- What you need to do -
Write the data out again exactly, with every picture removed.

(Collected data)
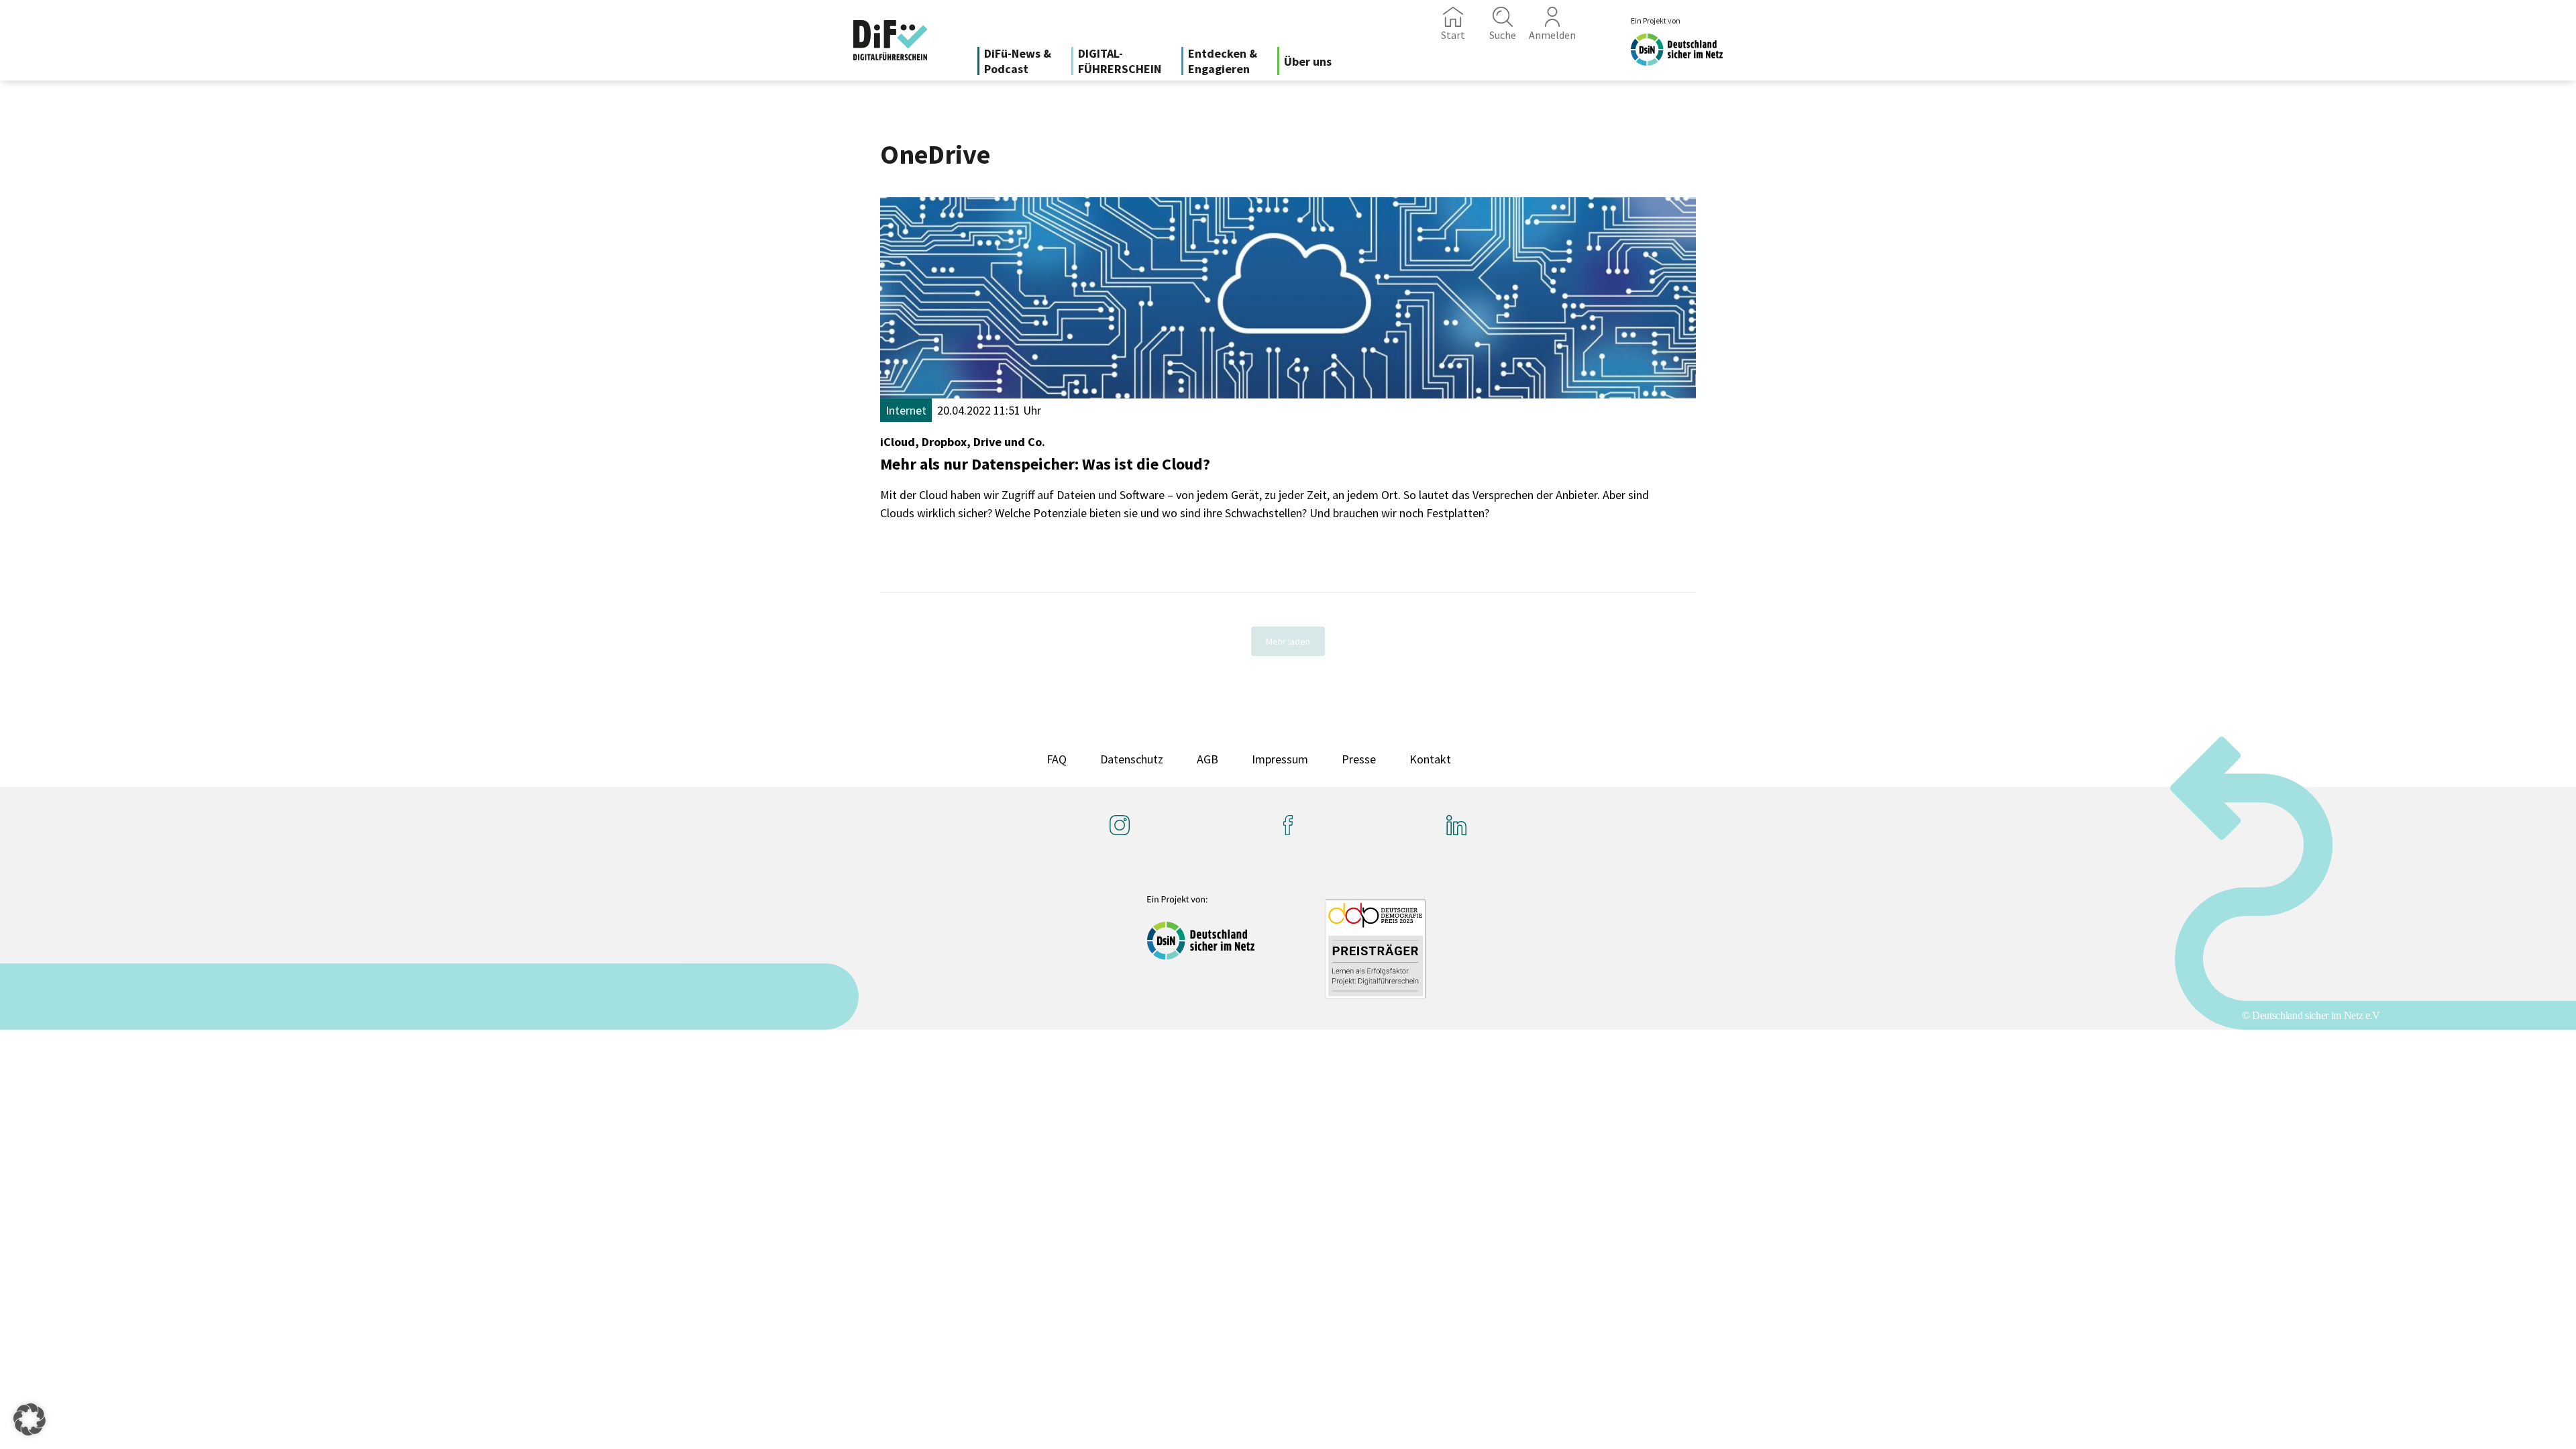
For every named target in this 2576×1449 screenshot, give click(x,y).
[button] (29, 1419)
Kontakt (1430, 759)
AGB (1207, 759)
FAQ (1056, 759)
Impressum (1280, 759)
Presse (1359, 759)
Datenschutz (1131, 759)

- Task solution -
For every named target in this 2576×1449 screenshot, give click(x,y).
[button] (29, 1419)
Kontakt (1430, 759)
AGB (1207, 759)
FAQ (1056, 759)
Impressum (1280, 759)
Presse (1359, 759)
Datenschutz (1131, 759)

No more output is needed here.